Should we trust Google with our data?

The public furore1 over Google's DeepMind is on one level understandable; patients want to feel like they are in control and have a say in how their data is used. However, the underlying benefits of using technology to improve patient outcomes is an area where a great public service can be achieved.

If you were told that the information about you could save someone's life, would you not think that were a good thing? Many of the arguments hinge around "trust", but I believe trust is a two way street. Should we trust Google if given specific guidelines on how anonymised data is to be used? Sure. Why not?

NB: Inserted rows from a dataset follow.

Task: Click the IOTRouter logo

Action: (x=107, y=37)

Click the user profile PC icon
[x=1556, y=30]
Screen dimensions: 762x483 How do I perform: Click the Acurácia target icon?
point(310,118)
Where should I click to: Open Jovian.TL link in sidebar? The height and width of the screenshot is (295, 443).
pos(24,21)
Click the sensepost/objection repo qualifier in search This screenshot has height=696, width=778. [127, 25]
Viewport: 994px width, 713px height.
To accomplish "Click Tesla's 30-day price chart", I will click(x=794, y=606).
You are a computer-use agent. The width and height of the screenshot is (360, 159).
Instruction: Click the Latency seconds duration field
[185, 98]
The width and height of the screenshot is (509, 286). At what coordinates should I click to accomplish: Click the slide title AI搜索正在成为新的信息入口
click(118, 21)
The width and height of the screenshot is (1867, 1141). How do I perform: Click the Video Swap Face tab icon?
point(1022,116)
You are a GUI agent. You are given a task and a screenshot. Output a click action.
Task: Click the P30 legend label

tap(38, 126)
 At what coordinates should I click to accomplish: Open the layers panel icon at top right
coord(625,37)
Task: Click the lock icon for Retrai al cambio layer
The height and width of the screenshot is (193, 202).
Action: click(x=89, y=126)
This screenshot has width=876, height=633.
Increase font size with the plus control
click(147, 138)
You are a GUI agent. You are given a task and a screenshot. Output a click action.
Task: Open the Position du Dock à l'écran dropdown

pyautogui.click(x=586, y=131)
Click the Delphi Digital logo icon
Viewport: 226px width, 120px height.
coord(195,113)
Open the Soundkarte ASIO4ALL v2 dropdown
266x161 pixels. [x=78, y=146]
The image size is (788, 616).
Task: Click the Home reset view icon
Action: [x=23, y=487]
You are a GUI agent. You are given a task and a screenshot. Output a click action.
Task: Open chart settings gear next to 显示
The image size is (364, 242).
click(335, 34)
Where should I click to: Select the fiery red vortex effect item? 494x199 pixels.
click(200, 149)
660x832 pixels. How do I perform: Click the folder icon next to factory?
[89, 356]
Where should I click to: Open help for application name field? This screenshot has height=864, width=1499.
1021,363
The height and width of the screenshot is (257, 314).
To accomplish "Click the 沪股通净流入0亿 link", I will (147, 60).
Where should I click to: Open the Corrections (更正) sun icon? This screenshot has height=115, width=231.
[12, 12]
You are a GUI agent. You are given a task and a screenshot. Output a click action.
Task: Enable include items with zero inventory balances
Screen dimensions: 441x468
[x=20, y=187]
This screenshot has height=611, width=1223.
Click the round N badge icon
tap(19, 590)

But should we trust patients to deny access to their data when it could be used to benefit the wider patient community? Once again, within sensible guidelines I believe that trust to be implicitly granted. The precedent for mistrust in this domain has not been helped with scheme's such as Care.Data which have largely failed to engage the patient's voice effectively. The Great Unwashed are right to think something doesn’t smell right…

However, I am not for a free access model to patient data, and not sure who would be. Data is a distinct asset of the NHS akin to the informatics crown jewels and making it freely available would seem a foolhardy venture. But the significant challenges that are faced in creating a seamless electronic patient record for the NHS cannot be understated. If technology companies like Google or Microsoft can help achieve part of this then we have to consider it in a sensible, rational way.

Creating a cohesive record from the walled garden of disparate local IT systems with inherently poor interoperability is not an easy task. No amount of megalithic e-hospital system deployment will solve that problem but whether Google are the company to disrupt the market remains to be seen. (You can read Tomaz Gornik's post on the Postmodern EHR for lessons to be learned from ERP market disruption).

And this is where I have concerns about some of the language used by campaigners such as Jen Persson (from pressure group Defenddigitalme). She has been quoted as saying;

"Hospital trusts should think twice before gifting commercial companies confidential data on an ad hoc basis, without informed patient consent, without transparent oversight, and patients should be asking what precisely will it be used for, by whom, and with what safeguards."

No one is being "gifted" data on an ad hoc basis and to do so would be like writing a blank cheque to the ICO. These reciprocal commercial agreements offer benefits to both parties and the statement is somewhat misleading. Where scrutiny does need to be applied is in the way that some agreements can pass as offering benefits to patient care. While Jen is correct in the "transparent oversight" argument, asking each patient for permission to use their data in each case is not feasible. We have to trust in the abilities of information and clinical governance policies employed in each organisation as they are the ones that would have to answer to the ICO.

I am not 100% clear on the sorts of contracts that Google have signed with NHS institutions, but there is usually something "in it" for the hospital. If that is software they could seldom elsewhere afford to procure or develop to support patient care, then that seems like a sensible commercial relationship to pursue.

The oft used question posed in articles with data sharing alarm bells is "what's in it for Google?”. But someone also needs to ask "what's in it for the patient", and if the answer is "this could save their life" then maybe the former question is put into a bit more context.

So in answer to the initial question, I think that we can trust patient's to make the right decisions about their data. But informatics policy makers need to make sure the benefits are clearly articulated and that a patient can understand "what's in it for me".